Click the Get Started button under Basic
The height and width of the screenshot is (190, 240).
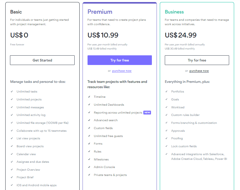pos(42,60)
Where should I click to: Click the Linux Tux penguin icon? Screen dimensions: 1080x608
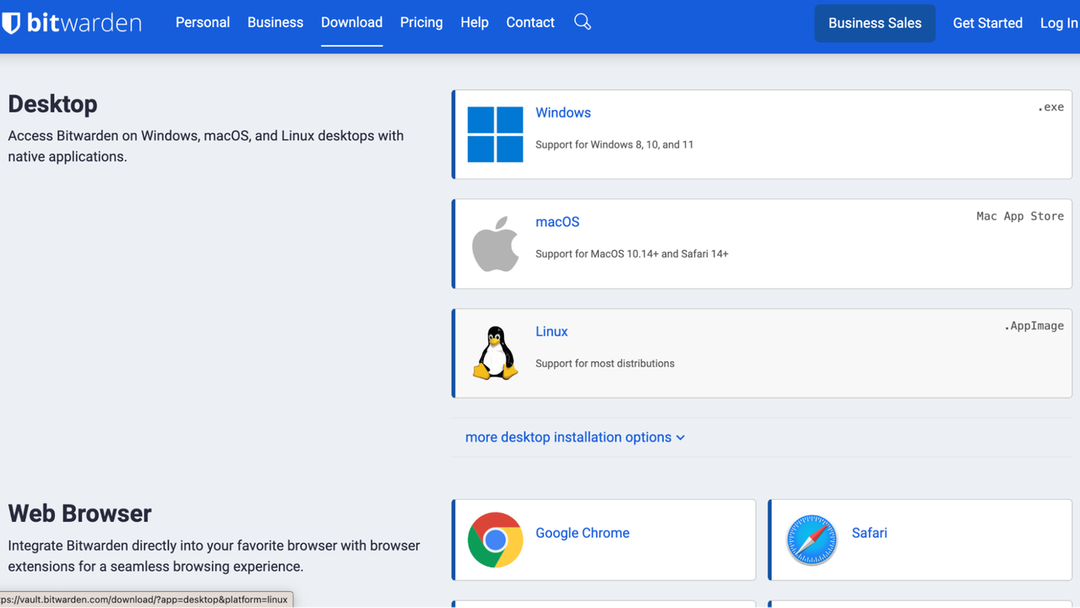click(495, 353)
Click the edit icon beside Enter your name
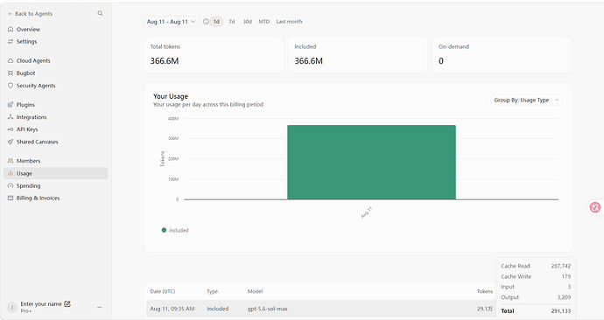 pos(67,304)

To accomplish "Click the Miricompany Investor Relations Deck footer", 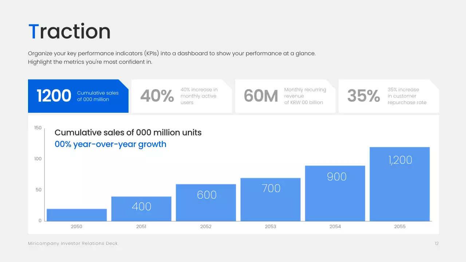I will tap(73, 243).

---

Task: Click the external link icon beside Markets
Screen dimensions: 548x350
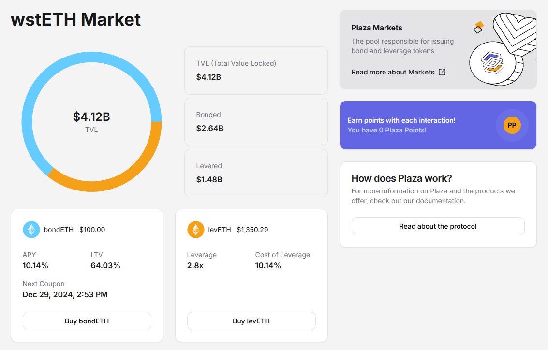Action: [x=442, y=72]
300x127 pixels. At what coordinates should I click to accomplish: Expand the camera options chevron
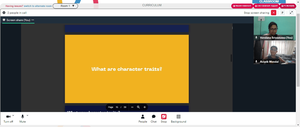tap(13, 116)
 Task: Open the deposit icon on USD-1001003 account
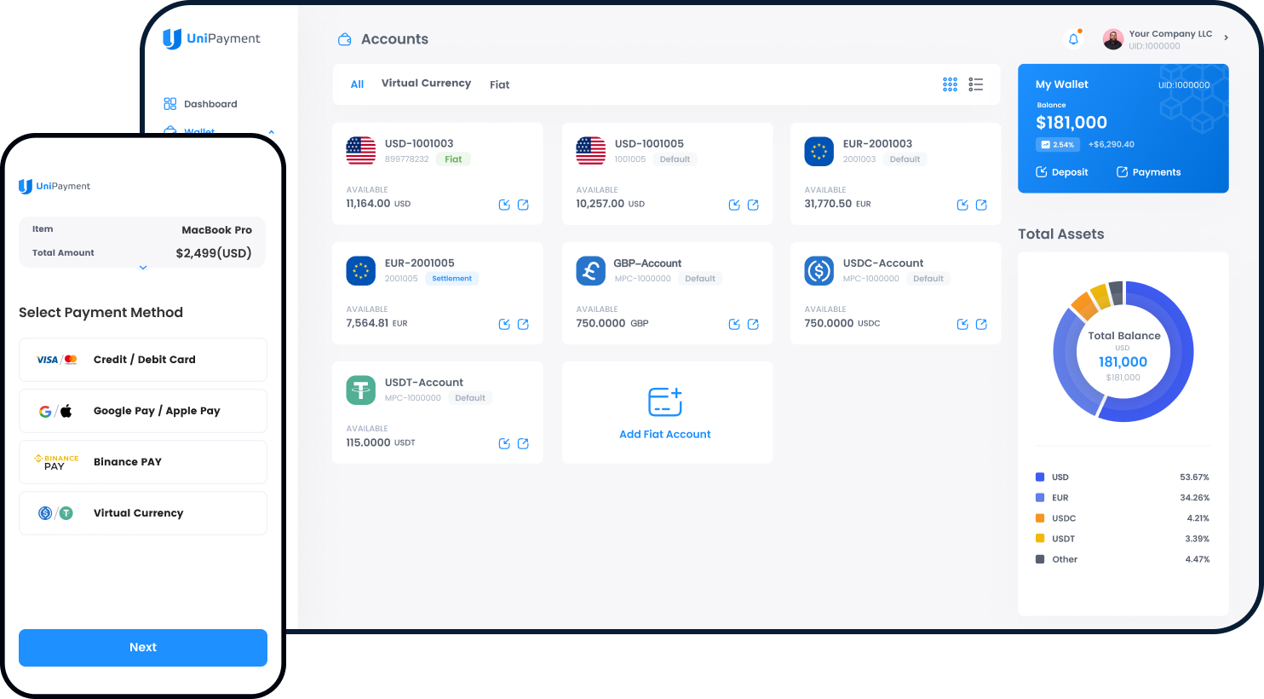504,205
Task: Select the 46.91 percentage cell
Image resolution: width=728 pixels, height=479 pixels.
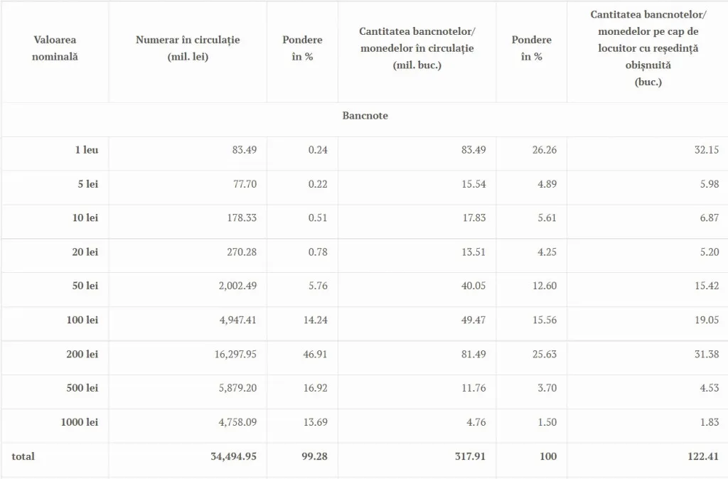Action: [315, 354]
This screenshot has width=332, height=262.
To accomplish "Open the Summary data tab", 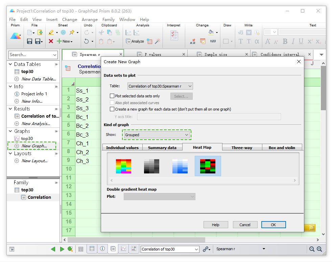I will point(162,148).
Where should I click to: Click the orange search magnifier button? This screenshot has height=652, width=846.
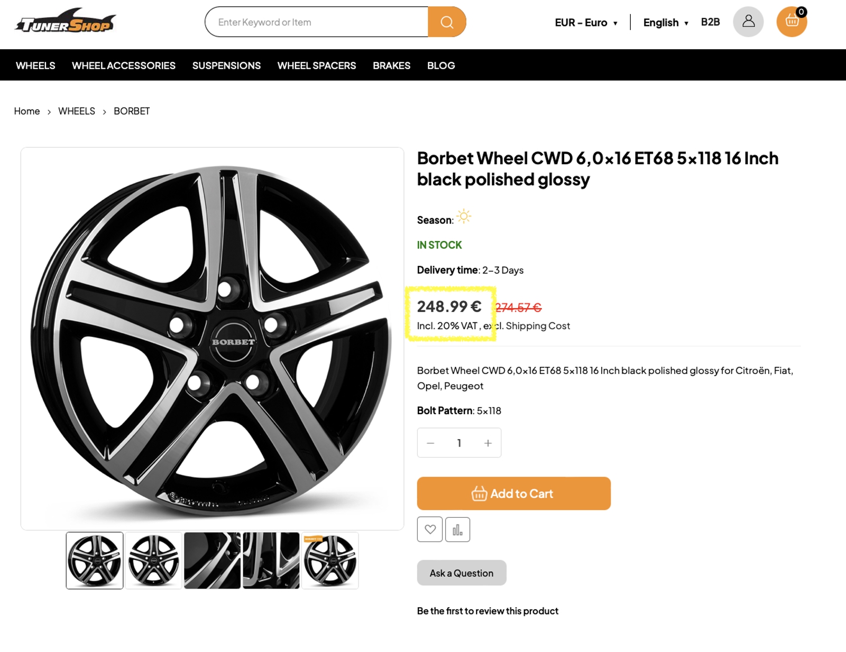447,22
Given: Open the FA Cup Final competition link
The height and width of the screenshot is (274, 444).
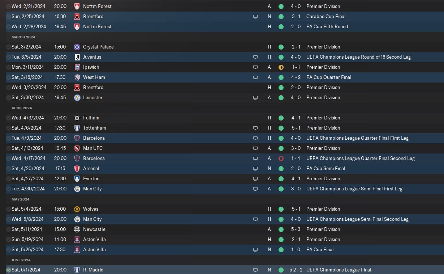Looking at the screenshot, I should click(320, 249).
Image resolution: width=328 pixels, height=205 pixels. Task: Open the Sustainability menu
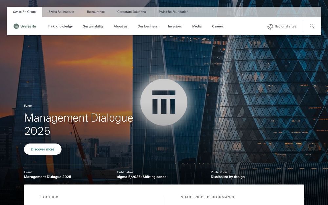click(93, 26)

** WHAT THE EXERCISE ASKS **
Count the lines of the material above that contain the string "link". Write nothing but the count.

** ANSWER TO THE PROBLEM **
2